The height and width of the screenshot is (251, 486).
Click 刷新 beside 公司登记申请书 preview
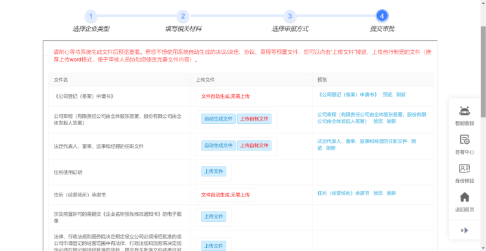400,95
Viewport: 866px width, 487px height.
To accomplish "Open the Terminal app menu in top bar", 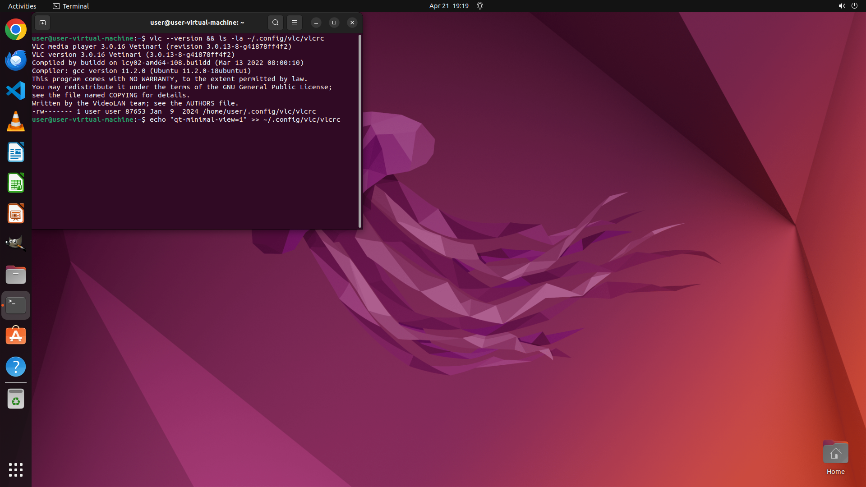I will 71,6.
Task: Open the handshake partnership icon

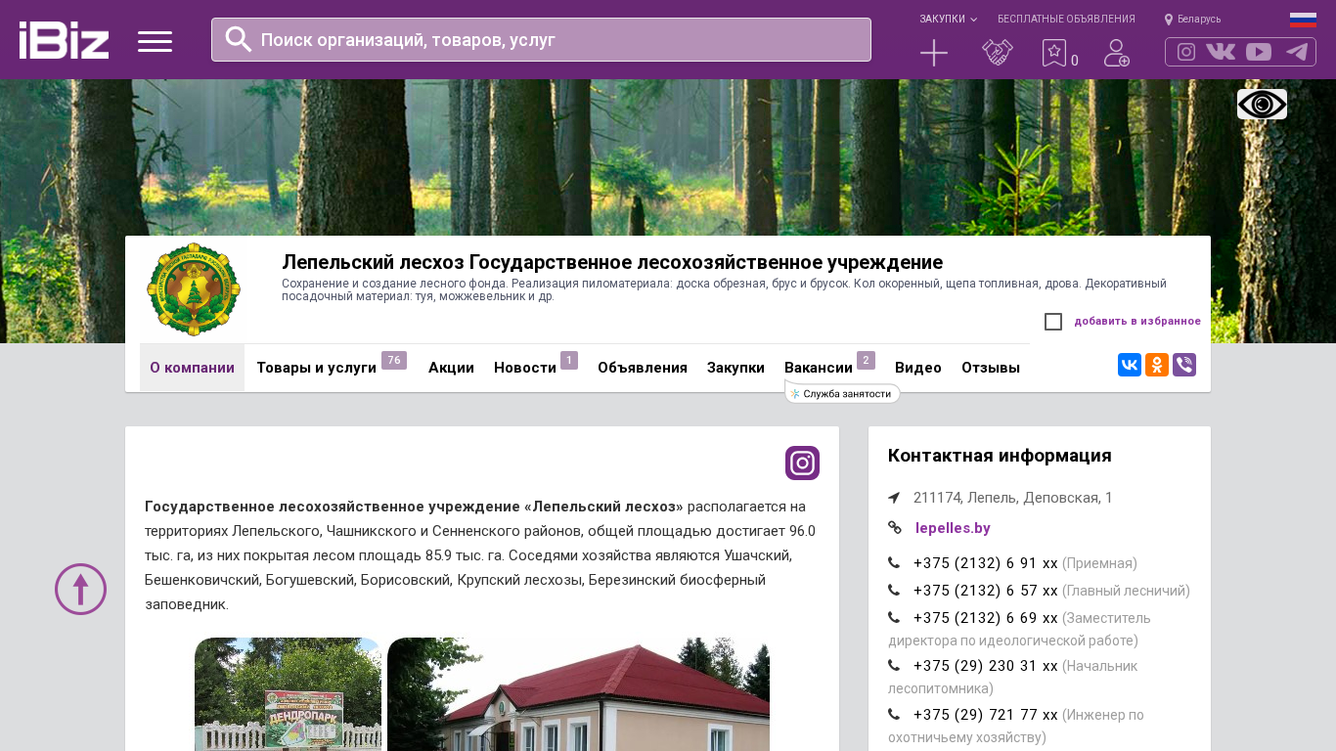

——

DIRECTION
Filter the entries above down to the lines containing the string "height". Case must match.

OUTPUT FOR THIS EXERCISE
The height and width of the screenshot is (251, 486).
Viewport: 866px width, 487px height.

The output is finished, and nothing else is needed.